As a social work student, how do you hope to uplift Latinx communities?

When I think of working with and uplifting Latine communities I think of holding them in my heart and in my work and you know I think that [my work] is so tied to my identity that it's just natural to me to uplift community and I think in the future always making sure that intentional effort is made to work specifically with Latine community members.

What advice, if any, would you give to a Latinx individual considering a major/career in social work?

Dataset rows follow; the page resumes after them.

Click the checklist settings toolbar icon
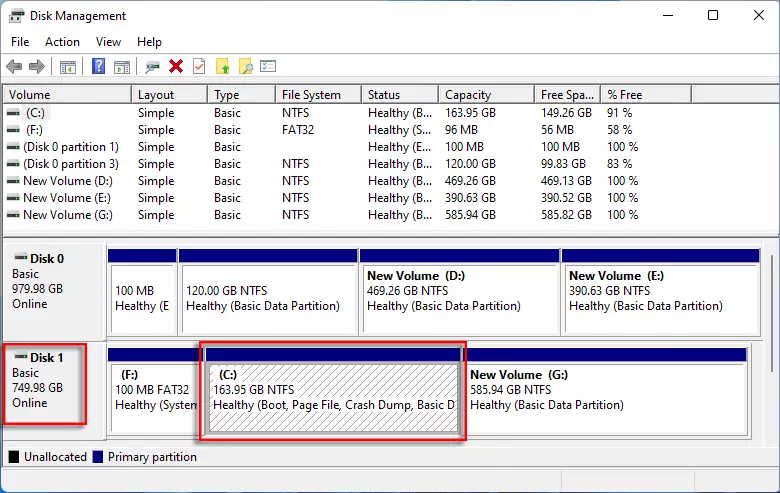The height and width of the screenshot is (493, 780). click(268, 67)
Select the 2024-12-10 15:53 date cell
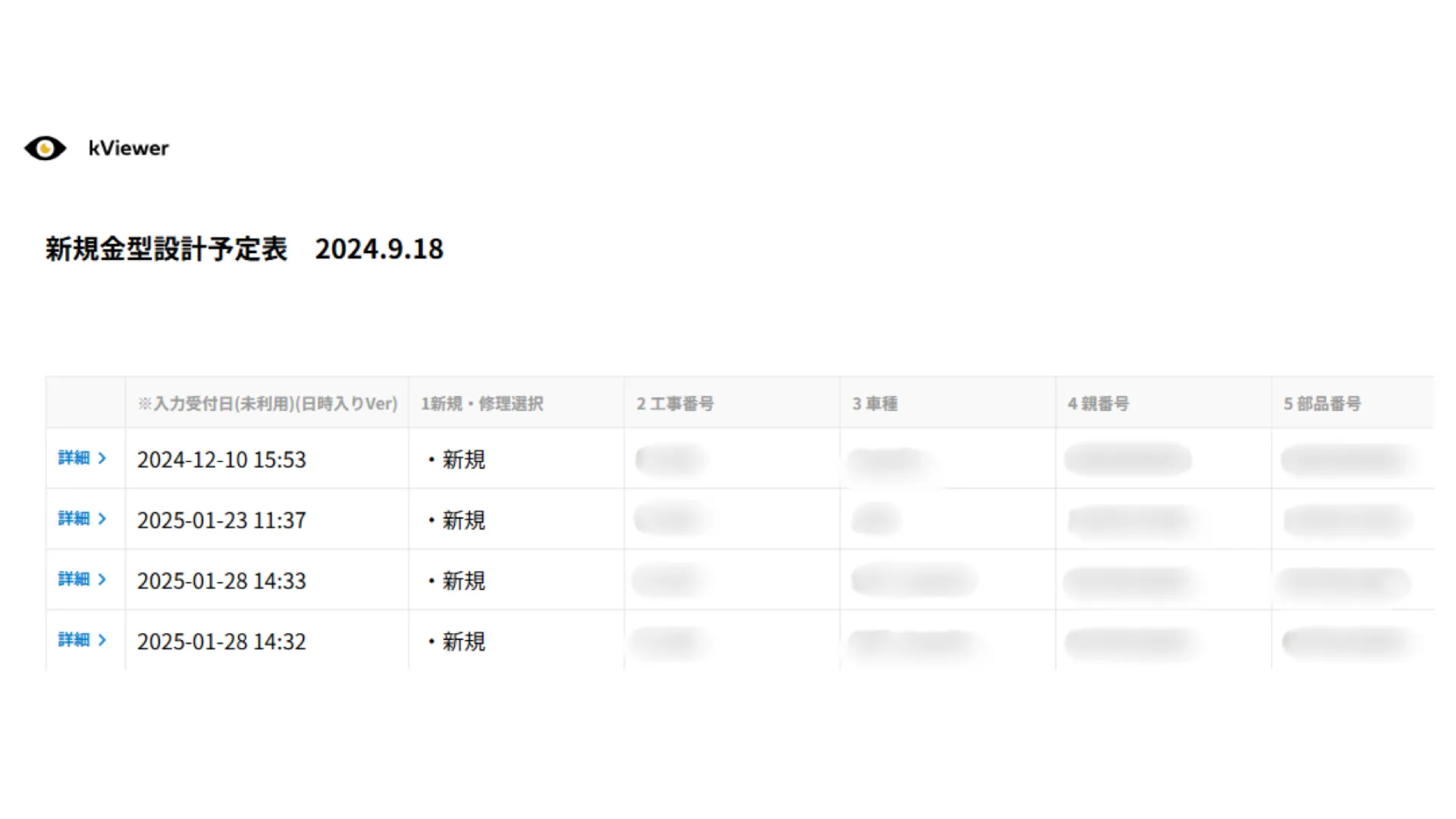The width and height of the screenshot is (1456, 819). click(x=221, y=460)
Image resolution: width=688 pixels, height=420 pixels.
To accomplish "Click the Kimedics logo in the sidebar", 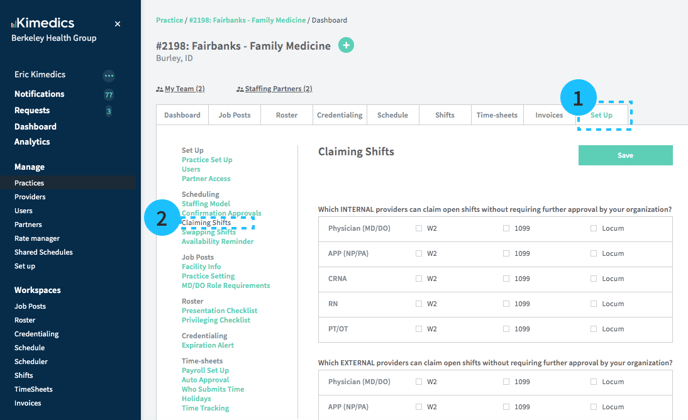I will (46, 22).
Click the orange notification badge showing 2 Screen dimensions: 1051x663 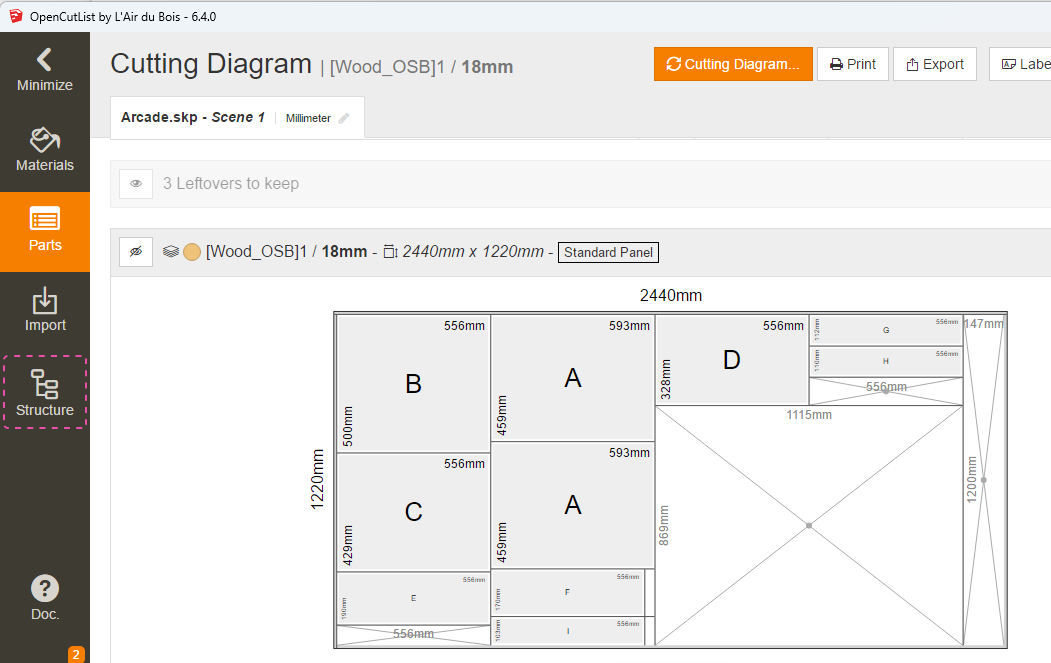tap(76, 654)
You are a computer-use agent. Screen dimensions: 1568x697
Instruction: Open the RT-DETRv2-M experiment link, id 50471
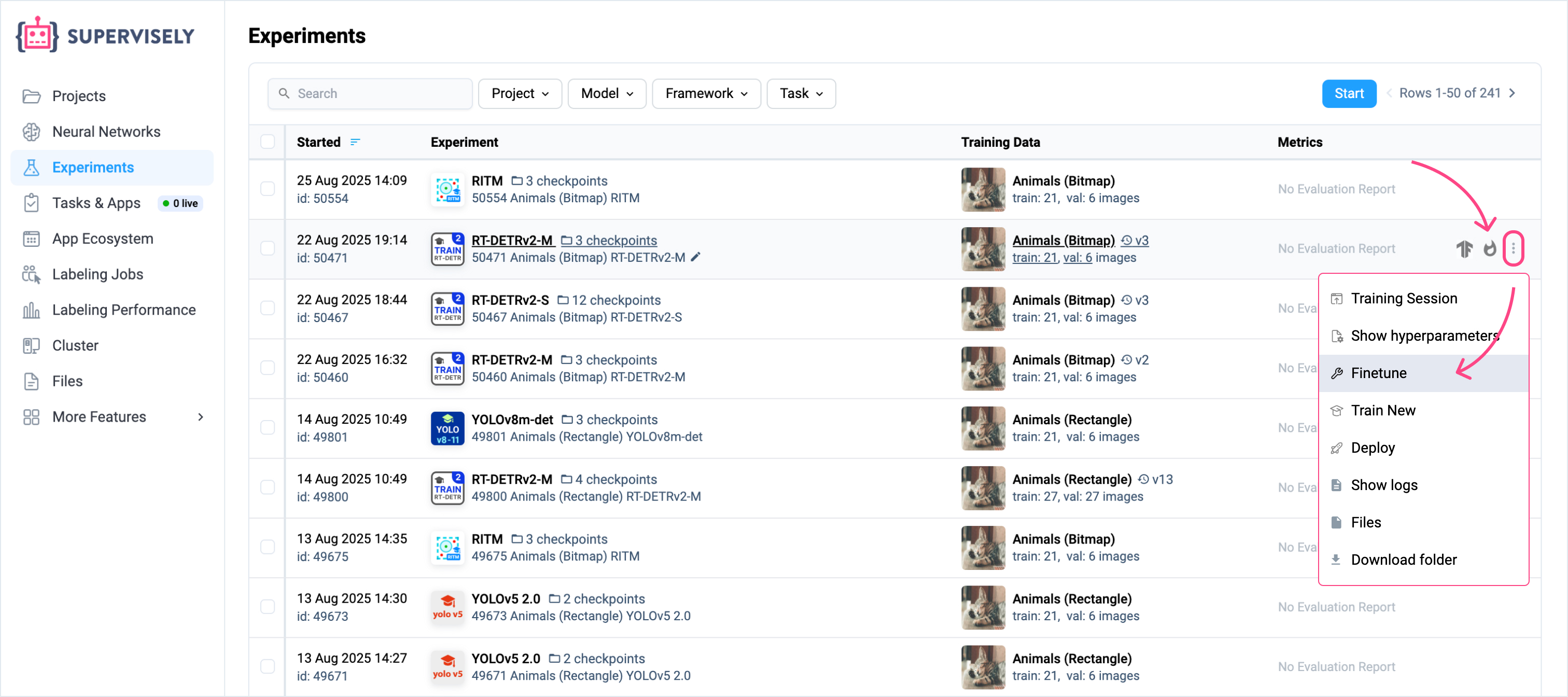511,240
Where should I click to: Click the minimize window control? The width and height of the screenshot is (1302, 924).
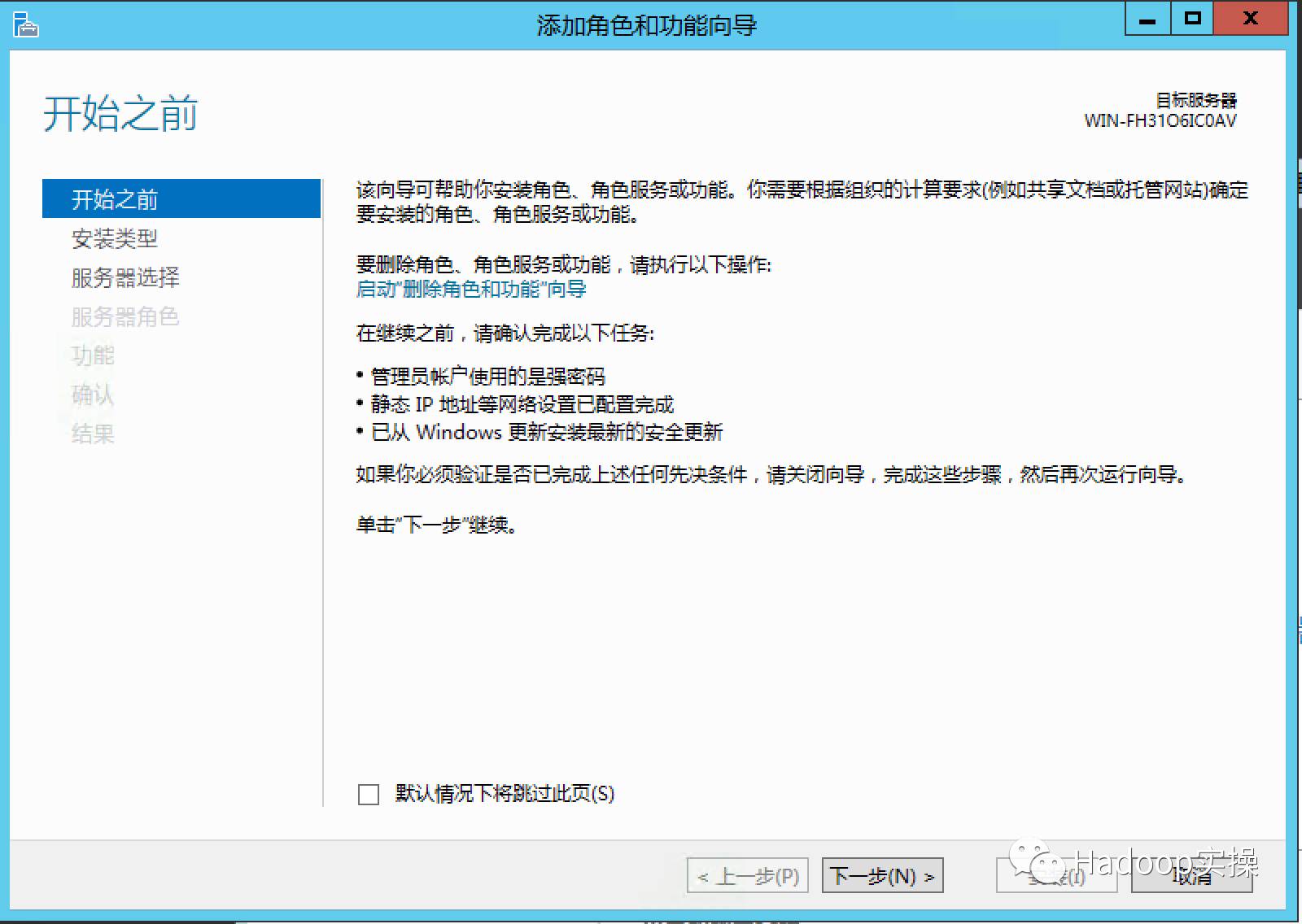point(1147,18)
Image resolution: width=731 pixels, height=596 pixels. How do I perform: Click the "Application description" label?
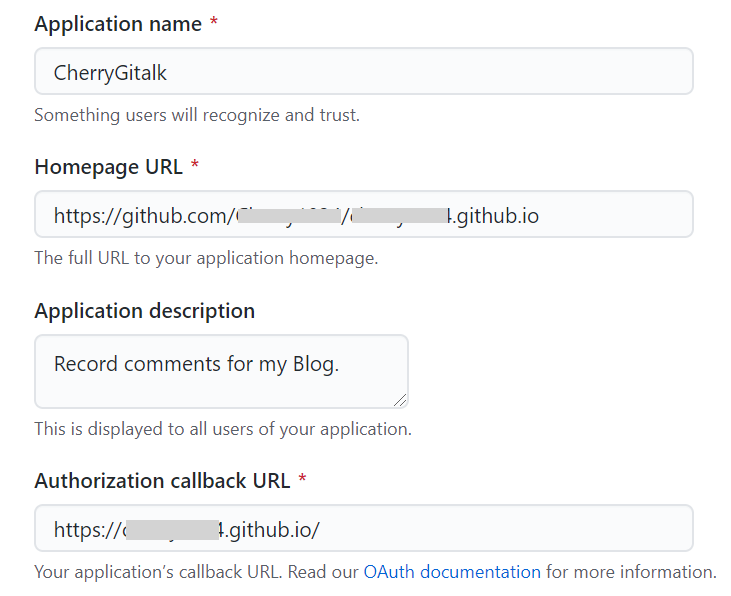coord(144,311)
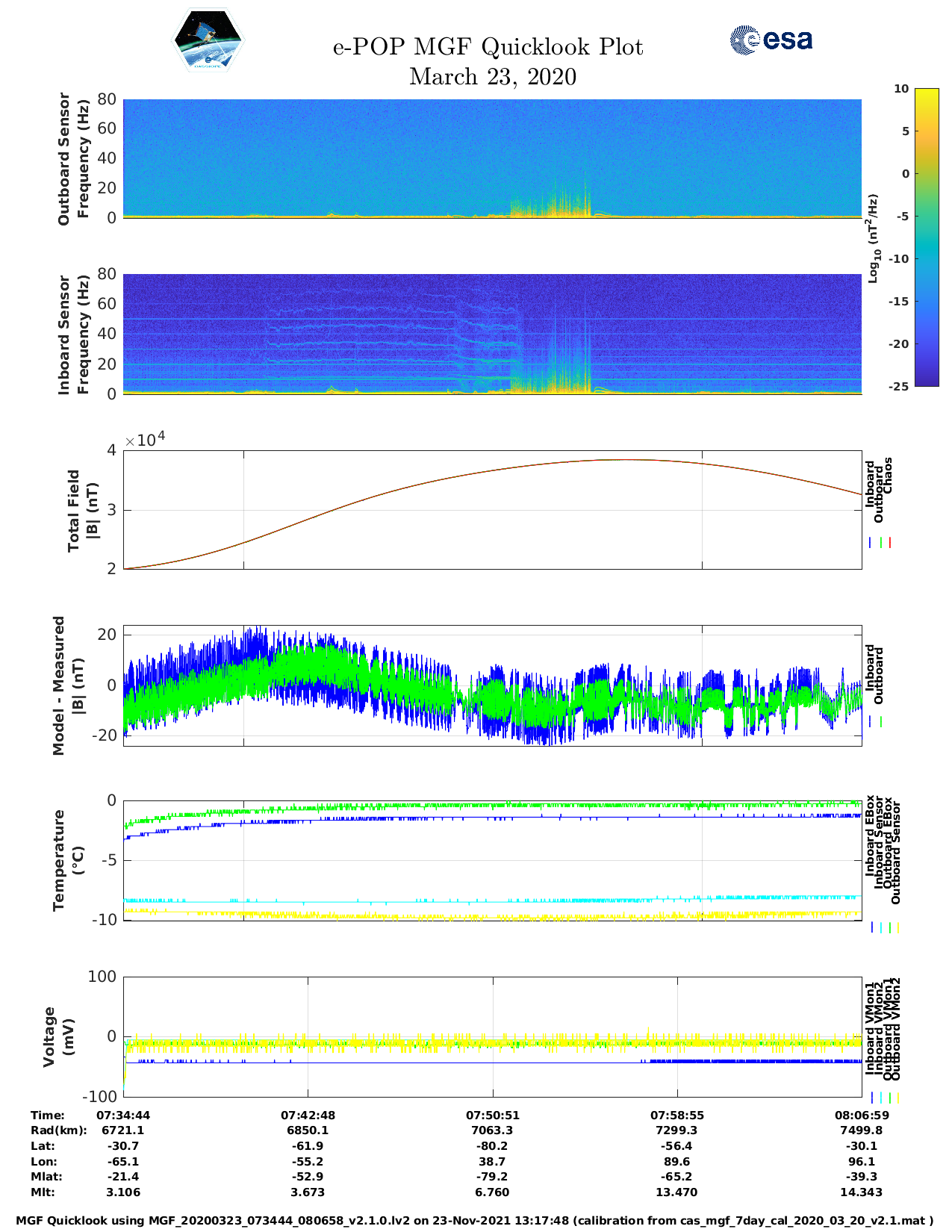Click the March 23, 2020 date subtitle
This screenshot has width=952, height=1232.
[x=492, y=77]
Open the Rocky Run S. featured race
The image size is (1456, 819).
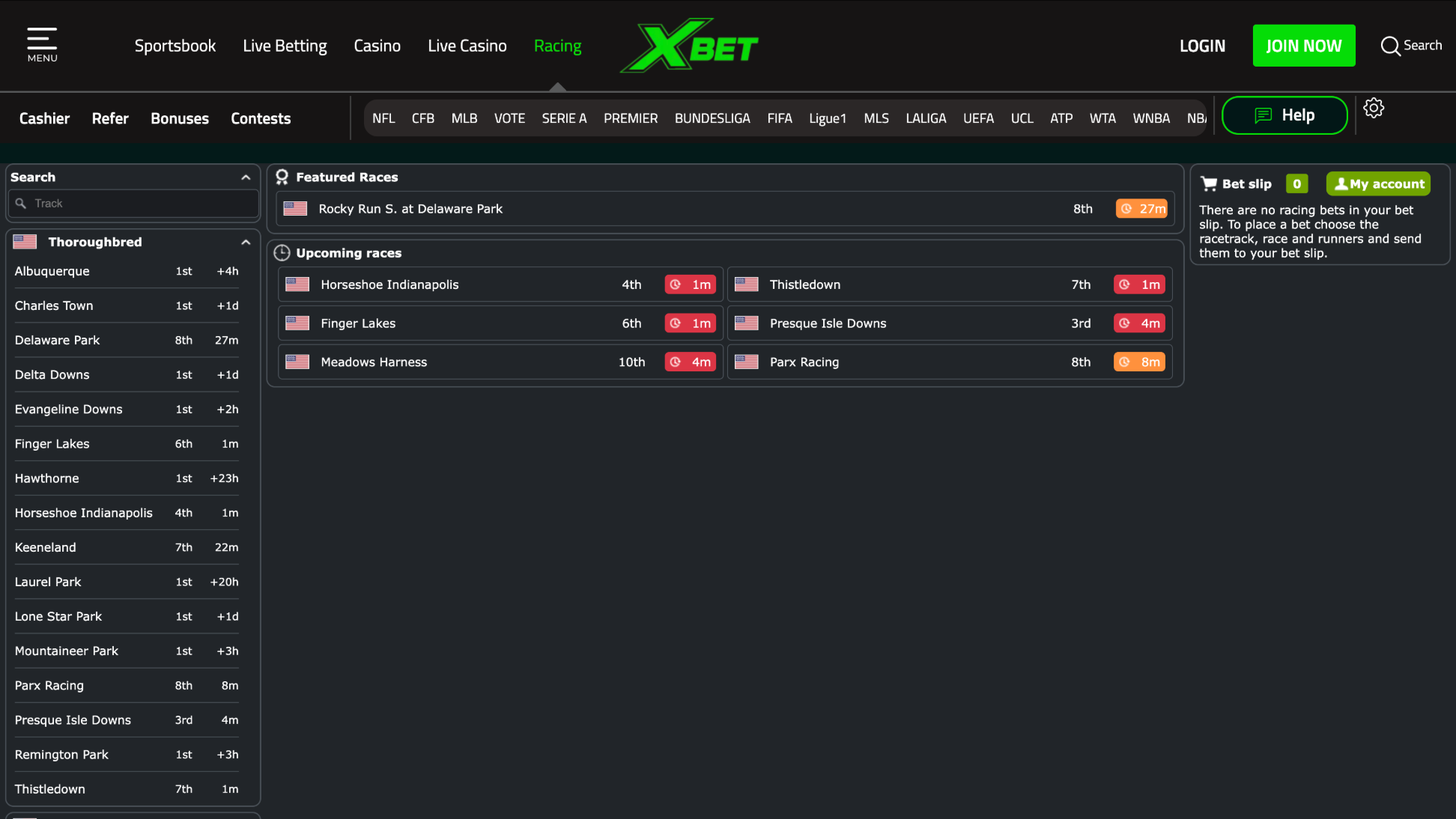coord(411,209)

Well my undergraduate degree was completely unrelated to social work so it's pretty telling how your undergrad degree doesn't really matter, but I would say do it! I think we need more Latine-identified people working in social work because unfortunately I still feel like there's a gap in the demographic. The community would benefit from having Latine social workers that understand individuals' language, understand their culture, that want the best for them and that come from similar backgrounds is so important. I think it's something that's beautiful and should be highlighted a little bit more. I feel like Latine-identified people are very family oriented — it comes off in our culture, in our interactions with other people — we just treat everyone like family. I think that it translates into the work we do with community so I would highly encourage anyone interested in social work to look deeper into it. I think we need more of us in there, because we're still the minority.

Is there anything else you'd like to share about your time at Cal?

I think there are people here that really want you to succeed, which I think is really telling about UC Berkeley. I've met some amazing people within the school that I totally see being in my life beyond this program and so I think it's important to build that network of social workers and just have that social capital to be able to push yourself and your work further when you get out into the workforce. This place has been very influential in my becoming not only as a social worker, but growing as a person and understanding new perspectives.